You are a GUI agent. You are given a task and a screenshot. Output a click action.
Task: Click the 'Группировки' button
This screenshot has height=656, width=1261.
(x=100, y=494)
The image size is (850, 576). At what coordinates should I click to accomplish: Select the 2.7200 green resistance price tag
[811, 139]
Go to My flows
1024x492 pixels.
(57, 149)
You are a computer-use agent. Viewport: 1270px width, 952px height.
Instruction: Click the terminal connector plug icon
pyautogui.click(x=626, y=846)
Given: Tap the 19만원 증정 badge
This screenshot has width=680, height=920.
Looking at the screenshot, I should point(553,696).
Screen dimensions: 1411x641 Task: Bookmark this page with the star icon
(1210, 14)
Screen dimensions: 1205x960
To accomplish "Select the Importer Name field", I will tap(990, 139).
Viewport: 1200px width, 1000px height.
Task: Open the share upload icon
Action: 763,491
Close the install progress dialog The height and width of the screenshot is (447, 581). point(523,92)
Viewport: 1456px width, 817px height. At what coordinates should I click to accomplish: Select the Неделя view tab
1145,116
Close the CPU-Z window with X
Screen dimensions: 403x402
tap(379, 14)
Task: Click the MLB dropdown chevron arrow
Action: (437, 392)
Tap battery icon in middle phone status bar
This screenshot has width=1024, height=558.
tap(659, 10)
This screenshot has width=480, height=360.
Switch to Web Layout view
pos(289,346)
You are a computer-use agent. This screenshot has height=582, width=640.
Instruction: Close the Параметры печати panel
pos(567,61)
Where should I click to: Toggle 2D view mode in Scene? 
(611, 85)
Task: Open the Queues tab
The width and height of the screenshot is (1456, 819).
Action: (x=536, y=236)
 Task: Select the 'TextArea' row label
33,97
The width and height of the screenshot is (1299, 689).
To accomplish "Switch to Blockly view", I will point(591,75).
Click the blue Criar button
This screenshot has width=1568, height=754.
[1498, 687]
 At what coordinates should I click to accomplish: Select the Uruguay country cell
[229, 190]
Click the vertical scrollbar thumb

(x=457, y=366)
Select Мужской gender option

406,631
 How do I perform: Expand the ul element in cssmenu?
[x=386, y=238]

_Required action_
Find the string "computer" in the entries above. Copy each line where it occurs.

_Response to this exercise_
You are a computer-use agent. Viewport: 1270px width, 952px height.
You are a computer-use agent. This screenshot has height=582, width=640.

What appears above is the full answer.